DIRECTIONS: Find the lines in the listing below that include the word "menu", and report how many there are, with nothing more.
(RAW DATA Opens)
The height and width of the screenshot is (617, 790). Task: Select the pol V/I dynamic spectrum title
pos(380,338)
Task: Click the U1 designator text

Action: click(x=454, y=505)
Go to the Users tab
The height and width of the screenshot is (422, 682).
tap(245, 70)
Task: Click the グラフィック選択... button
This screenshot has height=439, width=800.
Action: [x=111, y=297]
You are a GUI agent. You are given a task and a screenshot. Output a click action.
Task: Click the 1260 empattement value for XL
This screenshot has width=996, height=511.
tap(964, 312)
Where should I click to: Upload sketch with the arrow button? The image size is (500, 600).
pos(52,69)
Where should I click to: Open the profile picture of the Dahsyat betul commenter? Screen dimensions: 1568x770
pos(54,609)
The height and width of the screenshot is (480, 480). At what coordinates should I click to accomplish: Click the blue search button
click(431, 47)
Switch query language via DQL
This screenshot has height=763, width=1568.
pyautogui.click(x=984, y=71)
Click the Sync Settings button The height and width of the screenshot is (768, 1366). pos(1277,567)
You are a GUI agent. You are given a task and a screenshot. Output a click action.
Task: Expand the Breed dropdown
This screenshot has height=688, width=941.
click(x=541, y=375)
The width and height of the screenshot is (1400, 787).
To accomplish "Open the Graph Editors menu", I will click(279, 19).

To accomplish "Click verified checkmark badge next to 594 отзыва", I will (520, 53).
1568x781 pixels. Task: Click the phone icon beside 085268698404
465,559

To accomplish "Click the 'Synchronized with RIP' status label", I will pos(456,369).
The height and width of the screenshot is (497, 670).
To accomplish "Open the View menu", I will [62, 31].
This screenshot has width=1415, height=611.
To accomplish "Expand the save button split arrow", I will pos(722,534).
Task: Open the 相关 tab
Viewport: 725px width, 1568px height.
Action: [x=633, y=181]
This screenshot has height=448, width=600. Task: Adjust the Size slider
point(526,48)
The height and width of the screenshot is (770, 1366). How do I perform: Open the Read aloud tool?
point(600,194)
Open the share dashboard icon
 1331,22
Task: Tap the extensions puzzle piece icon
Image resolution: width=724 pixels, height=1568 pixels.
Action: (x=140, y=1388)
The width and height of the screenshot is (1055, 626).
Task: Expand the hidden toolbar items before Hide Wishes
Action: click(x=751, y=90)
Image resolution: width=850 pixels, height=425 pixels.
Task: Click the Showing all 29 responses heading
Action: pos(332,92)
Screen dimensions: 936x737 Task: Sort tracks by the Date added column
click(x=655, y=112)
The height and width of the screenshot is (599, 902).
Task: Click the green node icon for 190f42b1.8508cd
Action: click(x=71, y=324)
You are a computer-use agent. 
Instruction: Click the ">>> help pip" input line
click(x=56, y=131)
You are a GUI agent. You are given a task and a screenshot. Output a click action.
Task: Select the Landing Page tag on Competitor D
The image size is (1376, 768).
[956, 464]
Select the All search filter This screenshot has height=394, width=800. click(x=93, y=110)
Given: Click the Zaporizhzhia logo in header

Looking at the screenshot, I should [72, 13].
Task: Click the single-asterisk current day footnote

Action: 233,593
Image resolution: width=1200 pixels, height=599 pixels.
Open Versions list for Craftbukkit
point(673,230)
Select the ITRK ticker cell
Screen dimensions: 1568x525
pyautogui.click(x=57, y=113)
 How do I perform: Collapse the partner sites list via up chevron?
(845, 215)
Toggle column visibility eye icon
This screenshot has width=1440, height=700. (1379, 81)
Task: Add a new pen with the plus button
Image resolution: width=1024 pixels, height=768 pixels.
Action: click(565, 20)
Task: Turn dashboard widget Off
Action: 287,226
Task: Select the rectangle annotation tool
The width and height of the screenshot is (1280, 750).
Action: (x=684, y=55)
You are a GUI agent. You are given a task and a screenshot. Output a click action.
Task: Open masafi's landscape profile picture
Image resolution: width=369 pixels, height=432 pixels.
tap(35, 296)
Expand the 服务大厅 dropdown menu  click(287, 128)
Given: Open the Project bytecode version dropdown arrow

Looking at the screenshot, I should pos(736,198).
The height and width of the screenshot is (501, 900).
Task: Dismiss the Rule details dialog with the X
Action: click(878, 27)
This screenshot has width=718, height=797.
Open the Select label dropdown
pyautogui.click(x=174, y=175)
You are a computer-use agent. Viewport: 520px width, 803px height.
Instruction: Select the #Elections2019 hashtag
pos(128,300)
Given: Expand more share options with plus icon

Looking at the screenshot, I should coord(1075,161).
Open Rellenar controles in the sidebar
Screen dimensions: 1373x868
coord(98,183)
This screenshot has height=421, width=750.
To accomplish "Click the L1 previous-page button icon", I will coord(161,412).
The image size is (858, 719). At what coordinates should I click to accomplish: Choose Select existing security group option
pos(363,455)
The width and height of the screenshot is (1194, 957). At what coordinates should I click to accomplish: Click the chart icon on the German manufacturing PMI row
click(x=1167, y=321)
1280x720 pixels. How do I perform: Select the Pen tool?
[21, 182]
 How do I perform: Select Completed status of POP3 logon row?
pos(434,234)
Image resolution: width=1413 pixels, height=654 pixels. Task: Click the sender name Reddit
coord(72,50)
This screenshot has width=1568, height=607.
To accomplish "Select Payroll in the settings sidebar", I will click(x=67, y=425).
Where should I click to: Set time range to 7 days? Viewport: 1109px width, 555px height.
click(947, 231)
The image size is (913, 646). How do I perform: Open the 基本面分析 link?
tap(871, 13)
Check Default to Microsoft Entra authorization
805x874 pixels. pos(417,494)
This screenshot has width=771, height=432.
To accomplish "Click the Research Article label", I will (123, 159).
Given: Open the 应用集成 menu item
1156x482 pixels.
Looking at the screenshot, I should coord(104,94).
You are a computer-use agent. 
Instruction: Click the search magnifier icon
(RAW DATA Closes)
RESPONSE: 4